Ненавистная Унгерну «атаманша» Маша, она же Мария Розенфельд, кафешантанная «цыганка» и патронесса Иудейской роты, перебралась в Париж, вела там бурную жизнь; из-за любви к ней застрелился какой-то офицер. Есть известия, что незадолго до начала Второй мировой войны она уехала в Палестину, постриглась в монахини и окончила свои дни на Святой земле.
Елена Терсицкая, вторая законная жена Семёнова, мать двоих его детей, не принесла ему семейного счастья. На восьмом году брака, в Токио, она завела роман с японским принцем Фумимара Каноэ, ушла от мужа, а позже вышла замуж за работавшего в Китае немецкого бактериолога Эрика Хайде. После его смерти вернулась в СССР и, почему-то избегнув лагерей, скончалась в Челябинске в 1982 году.
Сам атаман, в 1945 году арестованный у себя дома под Дайреном, по приговору военного трибунала был повешен в хабаровской тюрьме.
224
В1936 году в Тибете был найден четырёхлетний мальчик, признанный очередным перерождением Даранаты. Его объявили Богдо-гэгэном IX, в 1959 году он вместе с Далай-ламой XIV бежал из Лхасы в Индию. В 2010 году Богдо-гэгэн IX получил гражданство Монголии и прибыл на постоянное местожительство в монастырь Гандан-Тэгчинлин. 2 ноября 2011 года Богдо-гэгэн IX был официально провозглашён главой монгольских буддистов.

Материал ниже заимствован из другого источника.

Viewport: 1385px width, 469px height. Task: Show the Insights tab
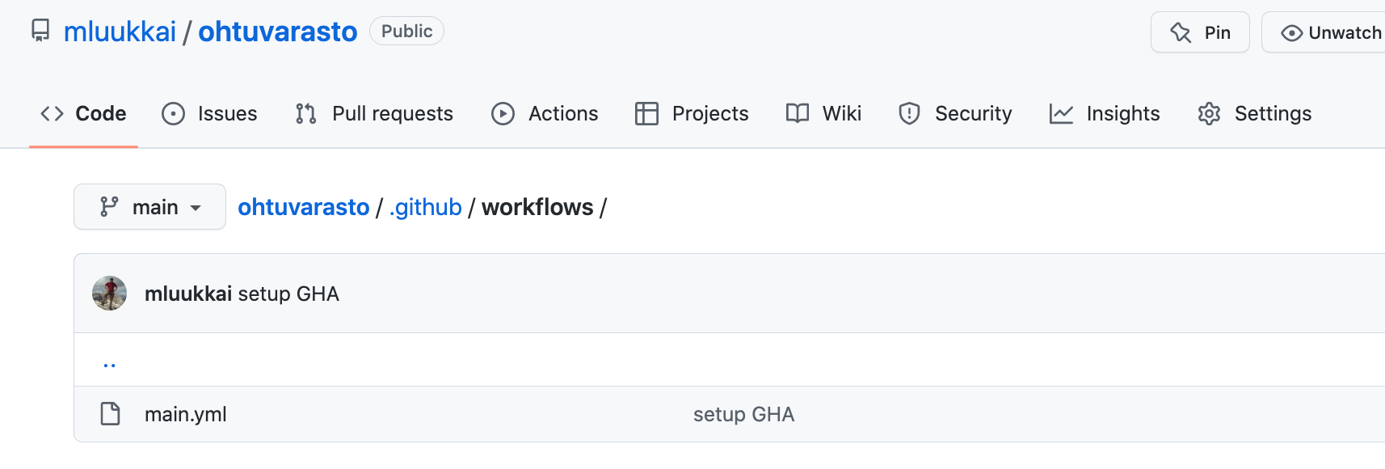(1105, 113)
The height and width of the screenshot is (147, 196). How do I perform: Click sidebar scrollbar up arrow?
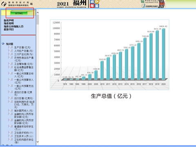(38, 13)
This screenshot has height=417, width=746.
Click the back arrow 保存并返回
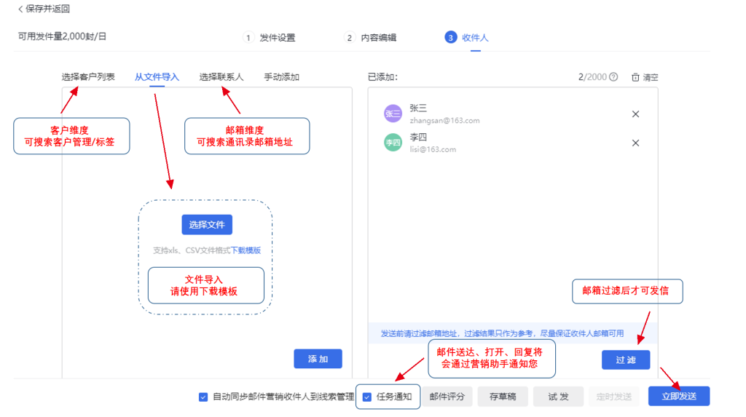(21, 9)
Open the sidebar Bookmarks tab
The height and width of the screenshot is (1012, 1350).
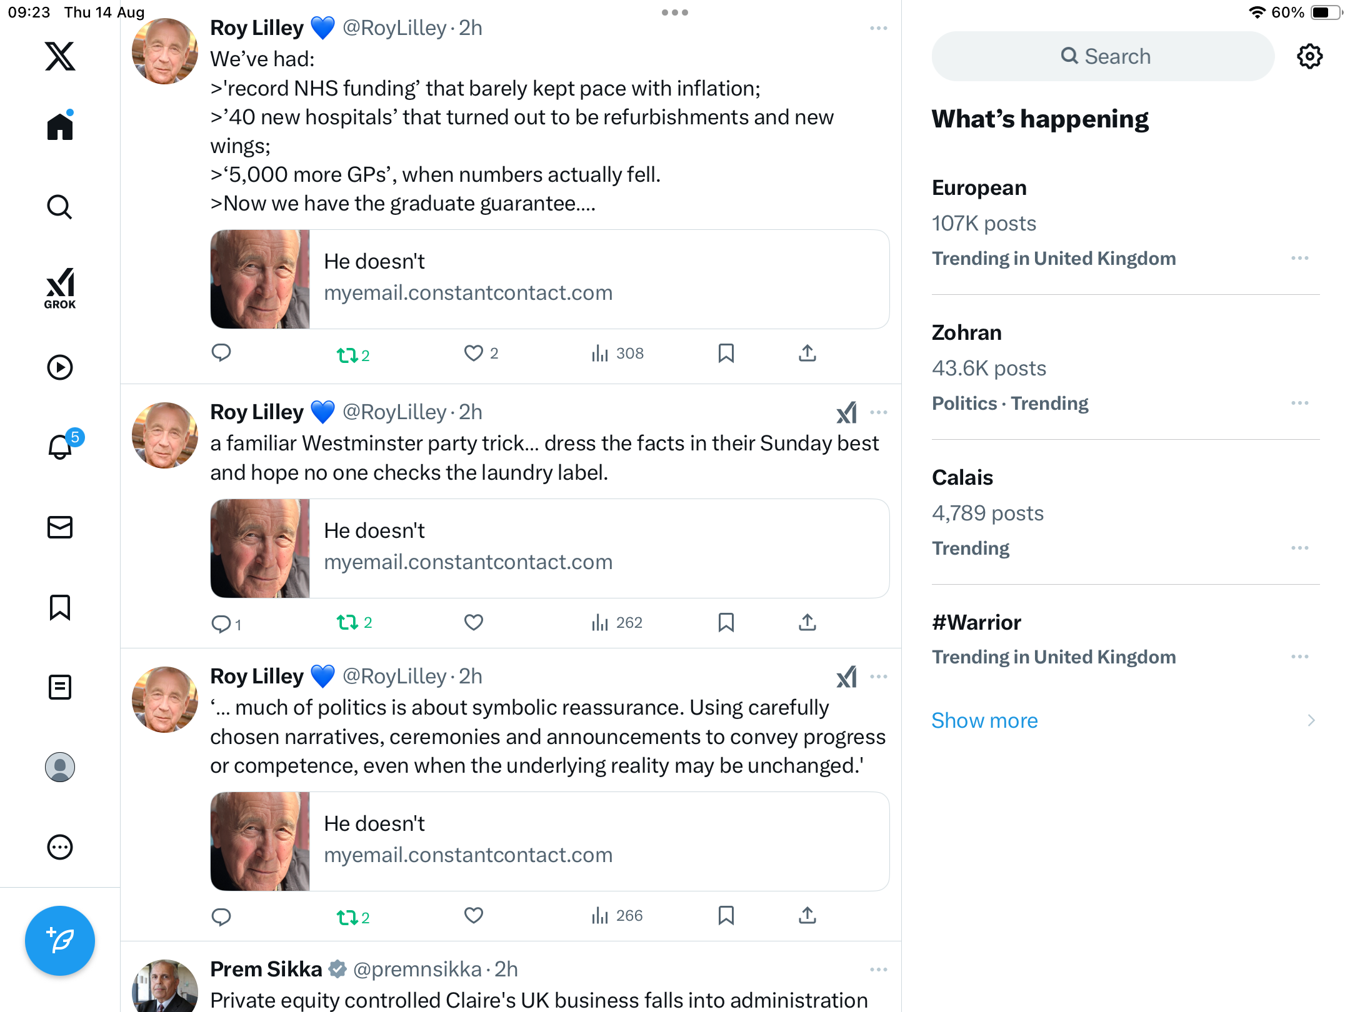pyautogui.click(x=60, y=607)
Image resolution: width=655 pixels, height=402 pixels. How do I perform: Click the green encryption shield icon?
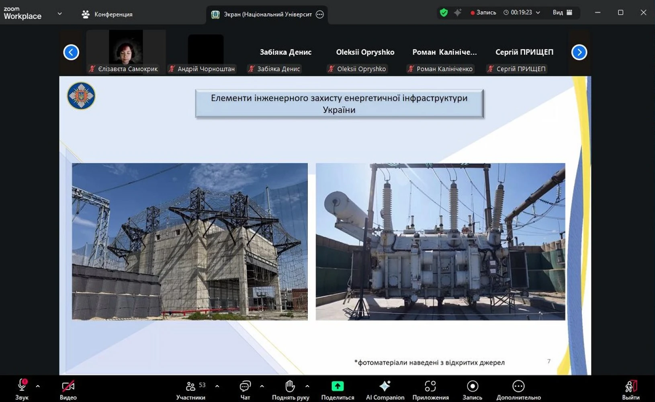(x=444, y=13)
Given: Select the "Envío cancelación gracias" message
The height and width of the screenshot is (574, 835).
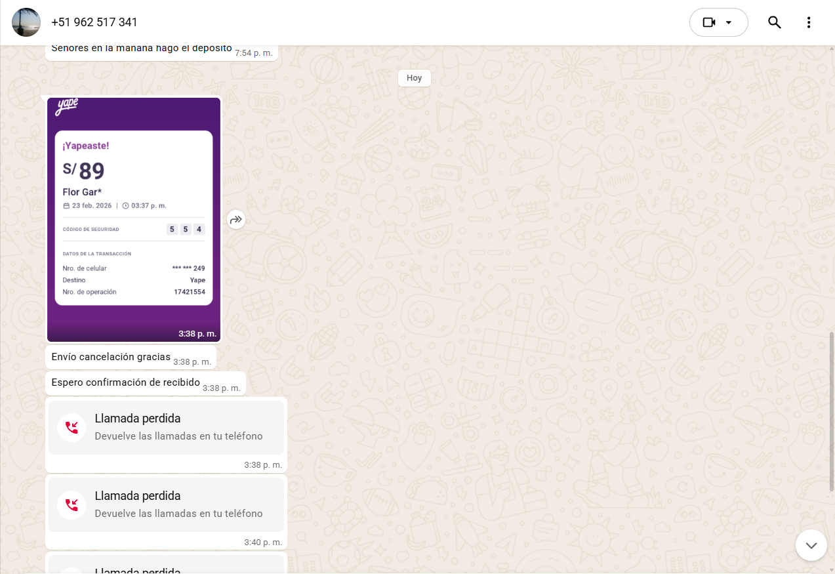Looking at the screenshot, I should coord(111,357).
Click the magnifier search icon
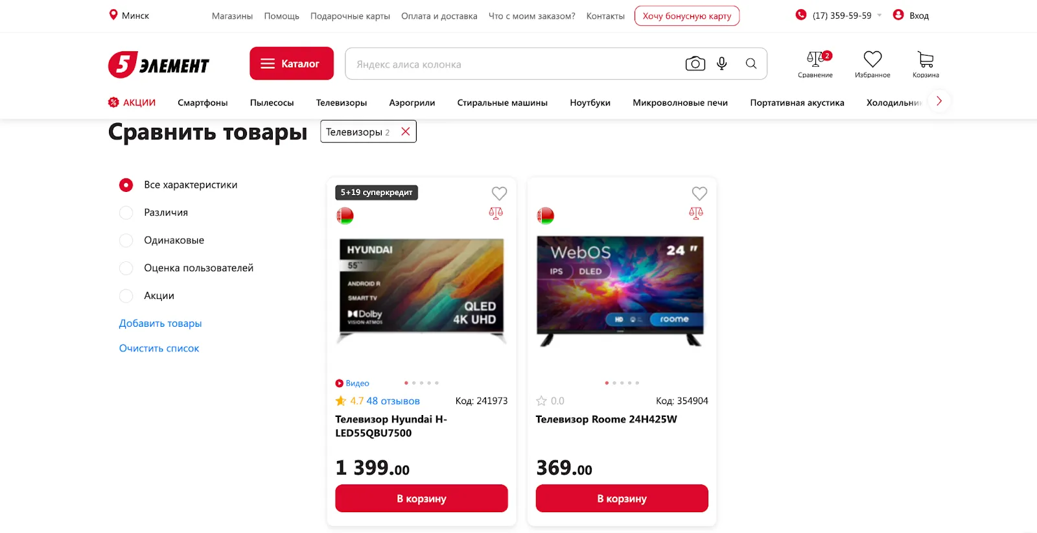The width and height of the screenshot is (1037, 533). tap(751, 64)
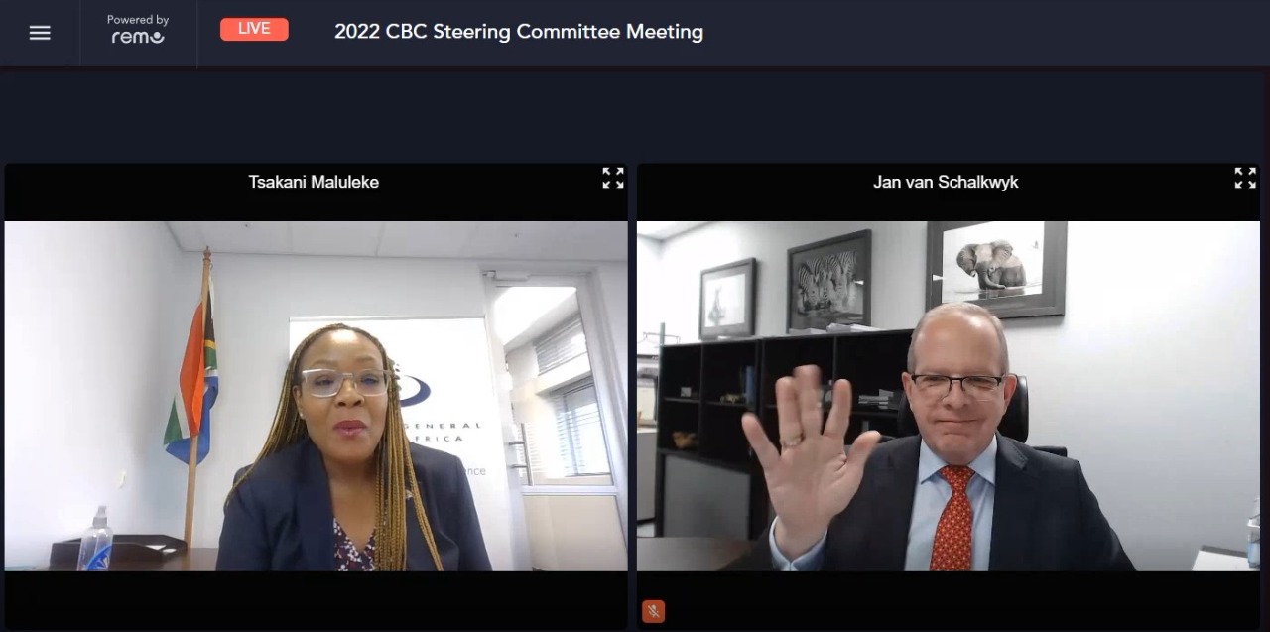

Незадолго до своей смерти 1 марта 2012 года Богдо-гэгэн принял специальную делегацию монгольских государственных и культурных деятелей, изъявившую ему просьбу о будущем его перерождении в Монголии. Тело Богдо-гэгэна IX было забальзамировано.
225
Сообщено Верой Хатчер, его правнучкой.
226
В конце 1921 года его арестовала уже иркутская ЧК. Он был приговорён к «высшей мере социальной защиты», но не расстрелян, а почему-то вновь освобождён.